Belle Harris‘s experience in prison is an interesting story from late nineteenth-century Latter-day Saint history. Part of why it’s fascinating is that she kept a record of her time while she was in prison. Recently, Church historian Ken Adkins talked about the Belle Harris prison journal at the Latter-day Saint history blog From the Desk, partly due to the recent online publication of the journal by the Church Historian’s Press. What follows here is a co-post to the interview (a shorter post with excerpts and some discussion).
Who exactly was Belle Harris? Ken Adkins explained that:
Belle Harris was raised in rural southern Utah. She wasn’t wealthy and didn’t come from a particularly prominent family. But she had ambition, loved to read, and was taught by her family to speak her mind.
I tend to think generationally—for better or worse—and I think it is important to note that she is the same generation as Heber J. Grant. They are the first generation of saints to be born in the Utah territory, and they are the last to practice polygamy in the states.
Her parents are Joseph F. Smith’s generation, they were born and raised in the faith, but came across the plains as children. So, we are talking about a third-generation Latter-day saint.
He added that, at the time:
The Edmunds Act was passed in March 1882, and the federal district courts were eager to test it out. Famously, Rudger Clawson was one of the men to be convicted in 1884.
Less famously, Annie Gallafant a young pregnant woman was the first woman to be imprisoned, in November 1882. Luckily, she was only in the petitionary for a night. In December 1882, they called Belle to court. She had recently given birth and was able to push off her appearance until the next Spring.
They were trying to convict her ex-husband for practicing polygamy, and brought her to court to testify against him.
While in court, Belle refused to testify. There were a couple reasons for this, including that the divorce was still very recent:
When she arrived in Spring, she had just received notice that John Taylor had approved the cancellation of her sealing. I believe this is a difficult moment for her.

..........

DIRECTIVE 1: In the post on Belle Harris, start at the words "Who exactly was" and end after "speak her mind.", and rewrite that passage with "rural" swapped for "remote".

INFORMATION GIVEN:
..........

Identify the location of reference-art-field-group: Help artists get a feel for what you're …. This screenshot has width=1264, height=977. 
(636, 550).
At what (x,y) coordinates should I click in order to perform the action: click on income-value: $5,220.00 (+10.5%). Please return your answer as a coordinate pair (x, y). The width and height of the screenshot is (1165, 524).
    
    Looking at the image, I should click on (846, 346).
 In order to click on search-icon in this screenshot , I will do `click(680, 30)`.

..........

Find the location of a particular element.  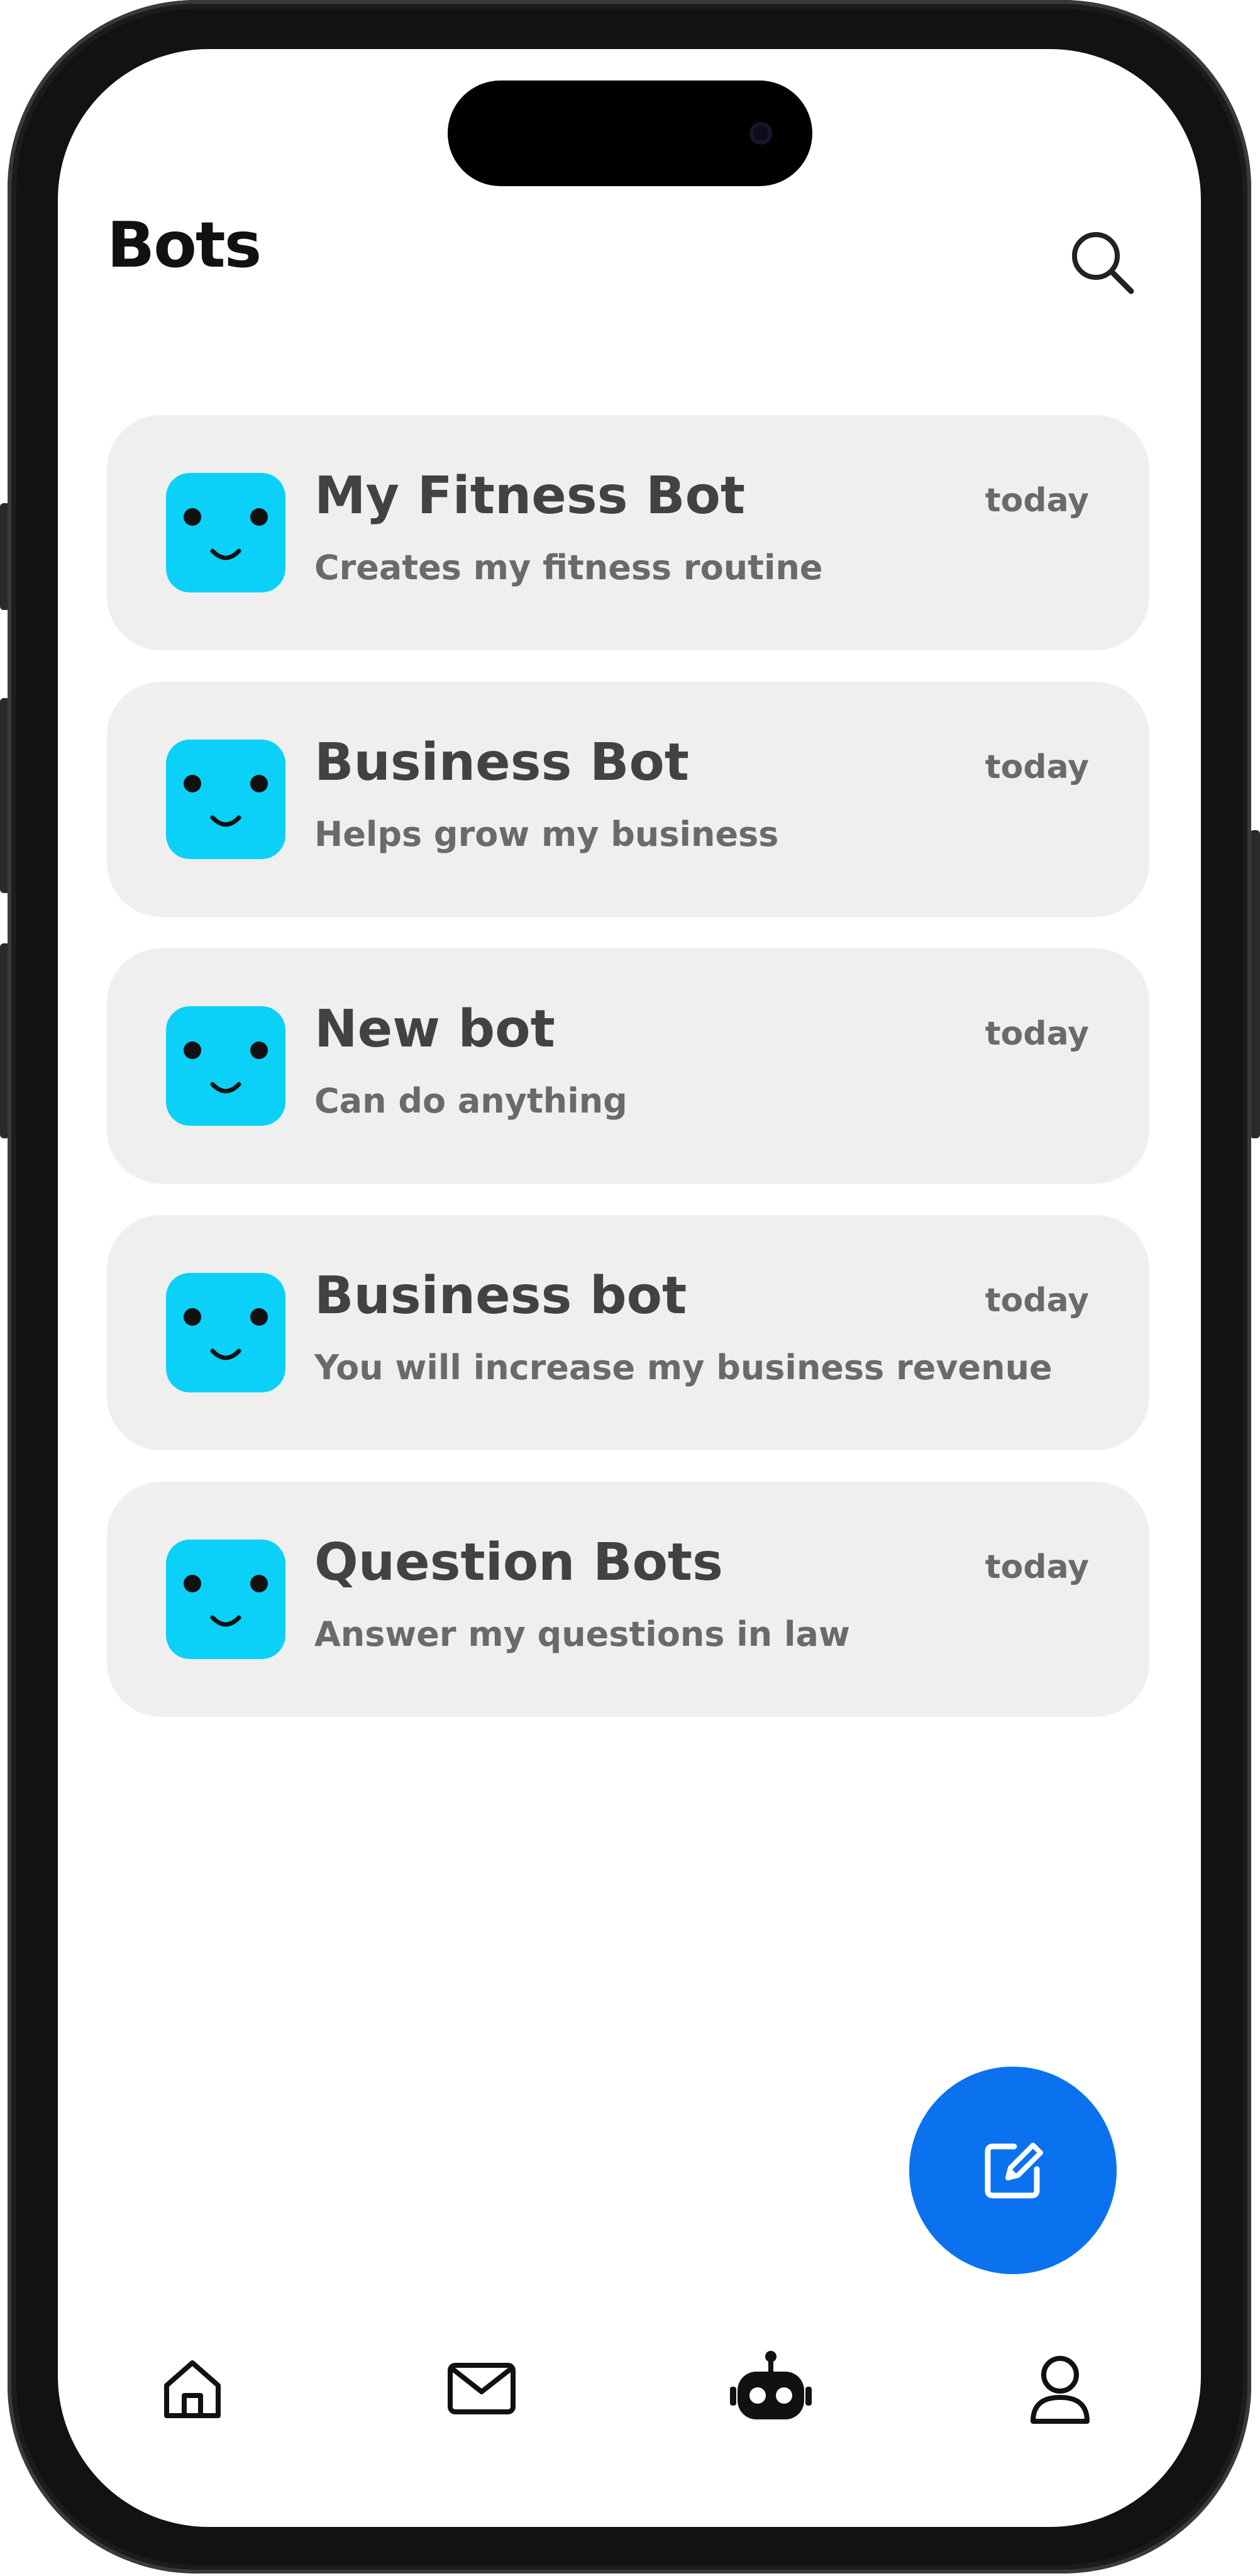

..........

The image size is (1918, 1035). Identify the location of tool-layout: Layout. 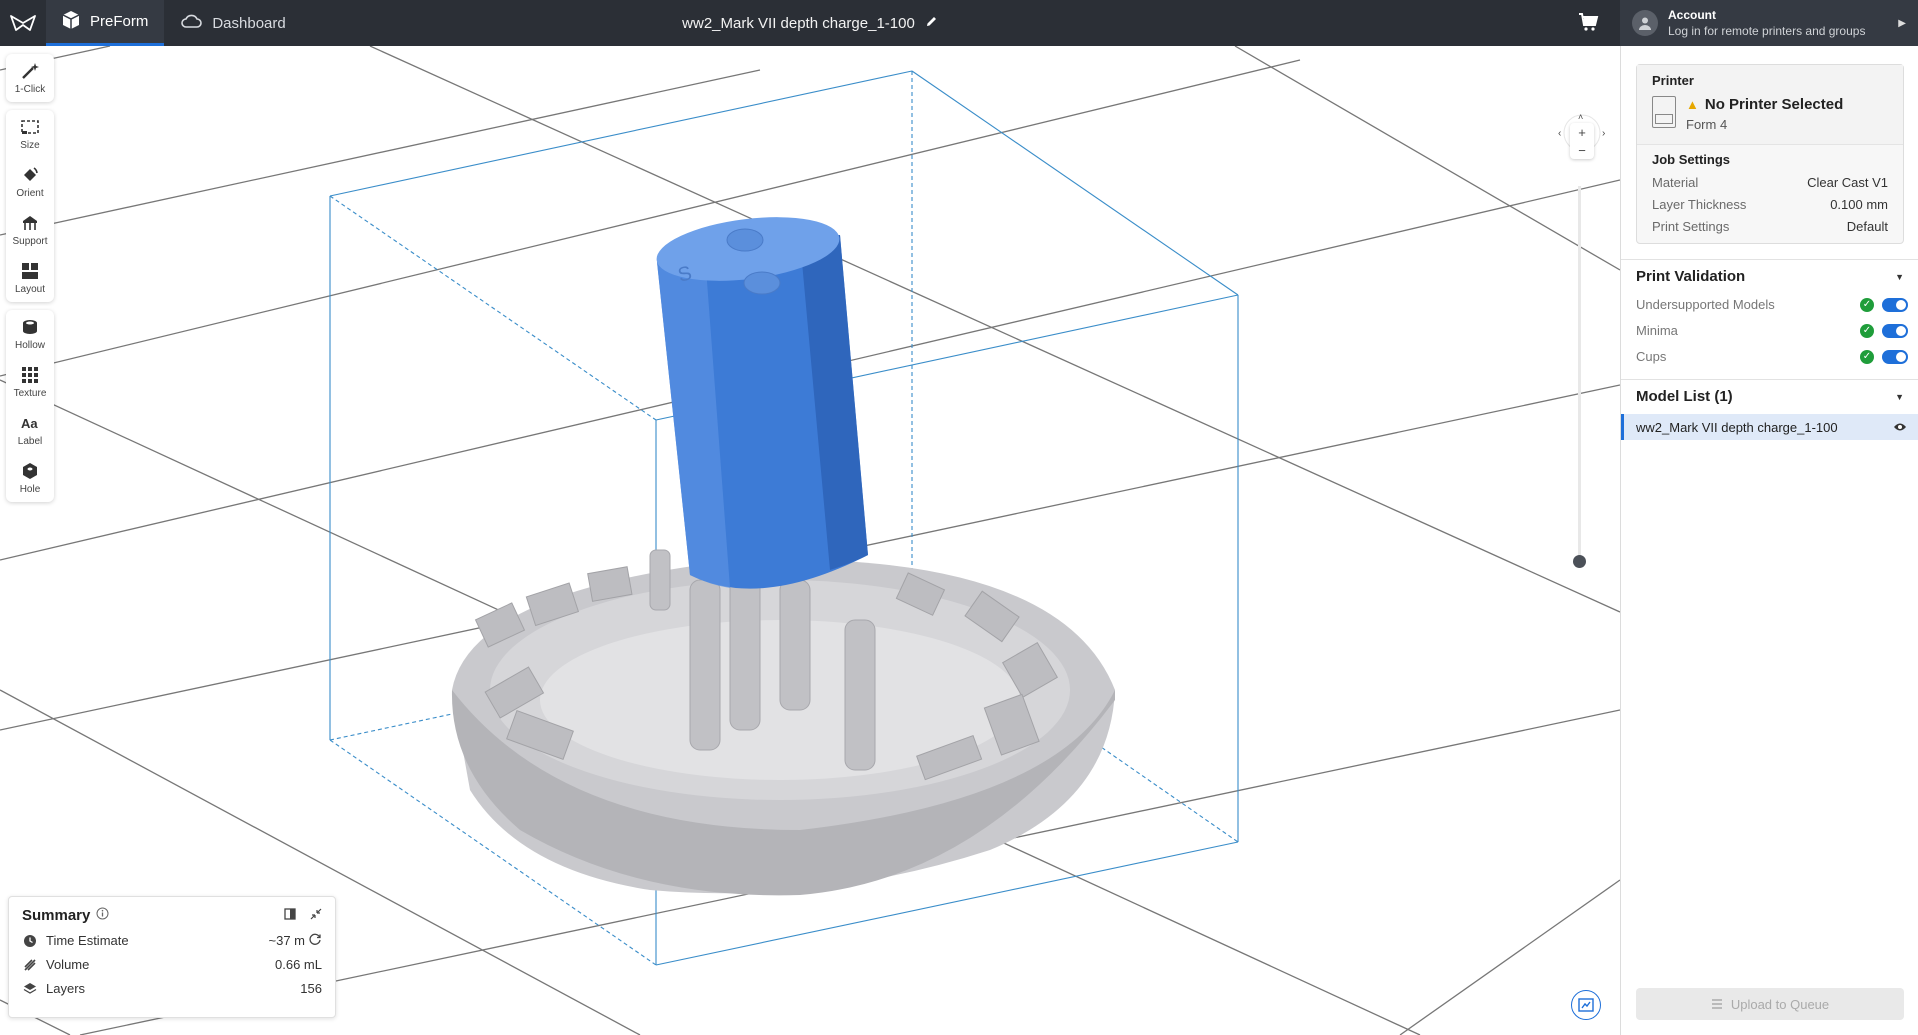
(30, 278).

..........

DIRECTIVE 2: Turn the records into a Markdown table with the columns n and Line, one row per line and no rows for blank lines. Start at the line containing "Identify the location of reference-art-field-group: Help" and end after the line containing "In order to click".

TASK RESPONSE 1:
Who exactly was Belle Harris? Ken Adkins explained that:
Belle Harris was raised in remote southern Utah. She wasn’t wealthy and didn’t come from a particularly prominent family. But she had ambition, loved to read, and was taught by her family to speak her mind.

TASK RESPONSE 2:
| n | Line |
|---|---|
| 1 | Identify the location of reference-art-field-group: Help artists get a feel for what you're …. This screenshot has width=1264, height=977.  |
| 2 | (636, 550). |
| 3 | At what (x,y) coordinates should I click in order to perform the action: click on income-value: $5,220.00 (+10.5%). Please return your answer as a coordinate pair (x, y). The width and height of the screenshot is (1165, 524). |
| 4 |     Looking at the image, I should click on (846, 346). |
| 5 |  In order to click on search-icon in this screenshot , I will do `click(680, 30)`. |